OK, but how many people?

Our good friends at Progressive Farmer magazine fill 15 pages of their September issue with a well-researched, very well-written “special report” on “Feeding the World.”( http://www.dtnpf-digital.com/#&pageSet=26)

The four-color, four-story  package hits all the humane highlights U.S. farmers and ranchers expect in these stories of manifest destiny and when “the world will look to the U.S. to help stock the global food pantry.”

The report’s central premise is bold: “With dwindling natural resources, changing climate and already stressed environment, will the world’s farmers and ranchers be able to… boost food production by 70 percent over the next 40 years to satisfy… more then 9 billion people?”

Fifteen pages later I have some idea of the answer. What I didn’t find anywhere in all the facts, figures, photos and words, however, is any discussion on population.

How do we in American agriculture constantly chew over how much food the world might need in the future and never once get within a hoe’s length of discussing population?

On its face, be it brown, yellow, black, red, white or whatever, population is one entire side of the two-sided food coin. As such, any discussion on any aspect of food availability in any future decade or century must include a discussion on population.

So why don’t we ever talk about it?

“We don’t like to talk about population,” explains Rob Dietz, co-author of Enough is Enough: Building a Sustainable Economy in a World of Finite Resources, “because these conversations quickly go to topics dominated by personal views such as liberty, happiness and life. That makes us uncomfortable so we avoid them.”

The other big reason we don’t talk about population, notes Dietz, is that whenever society confronts a complex problem it “almost always looks at the supply side of the equation and rarely examines the consumption side.”

Fresh water shortage? We’ll lasso icebergs and tow ‘em south rather than develop conservation practices.

Food shortage? We’ll re-engineer nature, mine more fossil resources and burn all the earth’s rain forests to grow more feedgrains for livestock (or ethanol) before we even consider the topic of population size, growth and sustainability.

“It’s what we do,” says Dietz. “We think about how we can grow our way out of a problem and rarely consider how we can economize to solve the problem.”

We should consider both sides because what if the magazine’s 9-billion-people-by-2050 population figure, a United Nation’s projection based on current demographics, is wrong by, say, a billion people either way?

“It changes everything immediately and immensely,” he says. “But that still doesn’t mean we’ll talk about it.”

Wow. Is that stubbornness or arrogance?

It can’t be ignorance because, like our great grandparents, we know we will leave heirs who will need clothing and food, water and soil, air and land centuries into the future, right?

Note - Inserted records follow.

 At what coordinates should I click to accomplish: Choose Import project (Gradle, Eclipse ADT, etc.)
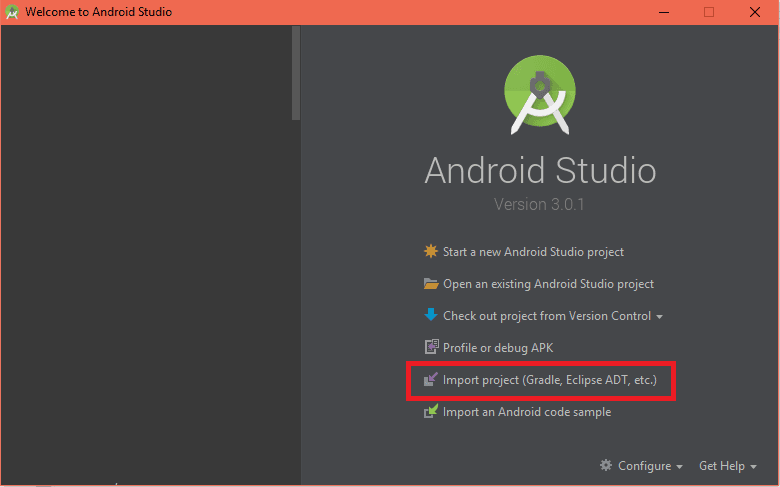coord(549,380)
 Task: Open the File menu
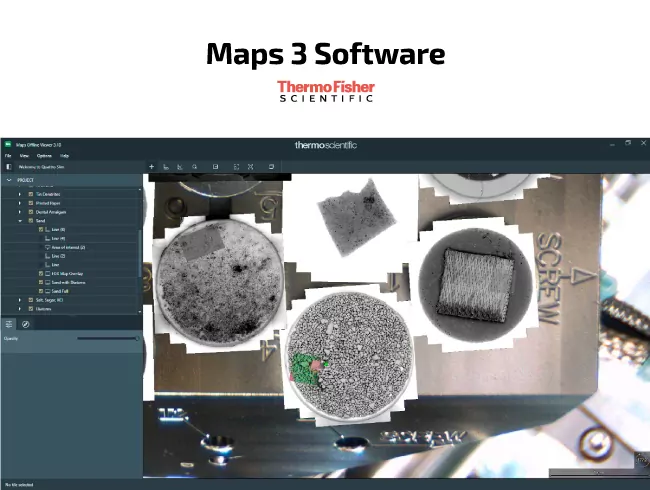[7, 156]
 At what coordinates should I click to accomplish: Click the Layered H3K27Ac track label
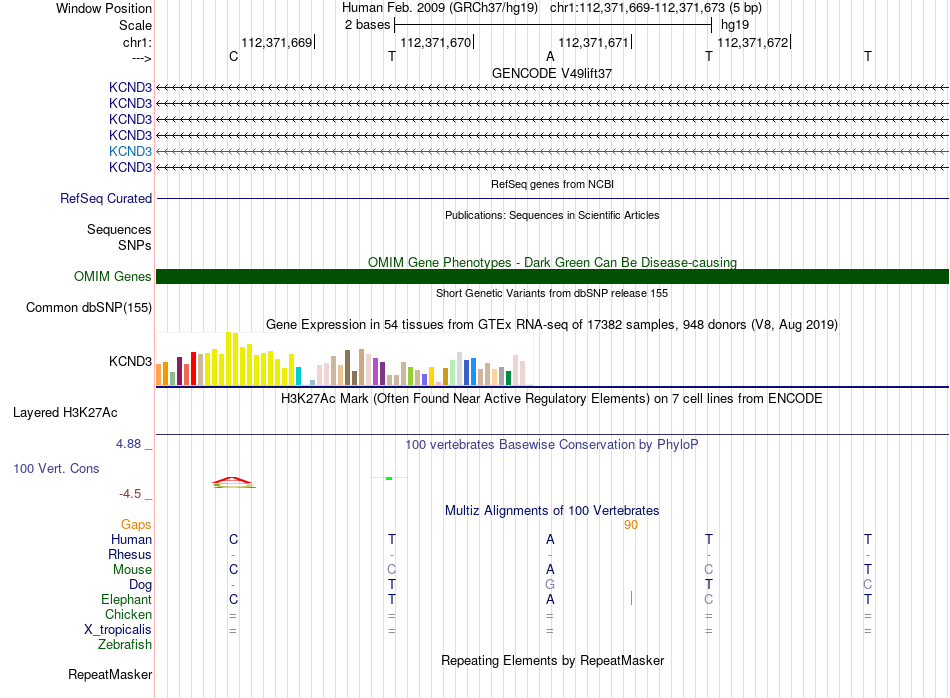(65, 413)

Of course, but the magazine, like us, is more comfortable addressing production, not population. “The world greets 219,000 new people every day,” or the equivalent of “one Britain every year,” offers one expert.

So, if we assume that “most of this new population is from Asia and consuming 1,200 calories a day” (the average American consumes twice that amount, 2,375 calories per day)… “that means we’ll need the equivalent of 14,600 new acres a day.”

That’s going to be a problem and it will be an even bigger problem if any of these new consumers want to eat like you and me in 2050 and 2450.

What the magazine doesn’t explain, however, is if any solution can be found in examining the other side of the equation. According to several international sources, says Dietz’s co-author of Enough is Enough, Dan O’Neill, an economist at the University of Leeds, women around the world say they have a combined 80 million unwanted pregnancies per year.

Coincidentally, O’Neill notes in a 30-minute, video introduction to the book (http://steadystate.org/discover/enough-is-enough/), that’s nearly equal to today’s annual population growth worldwide.

But you and I really can’t talk about it.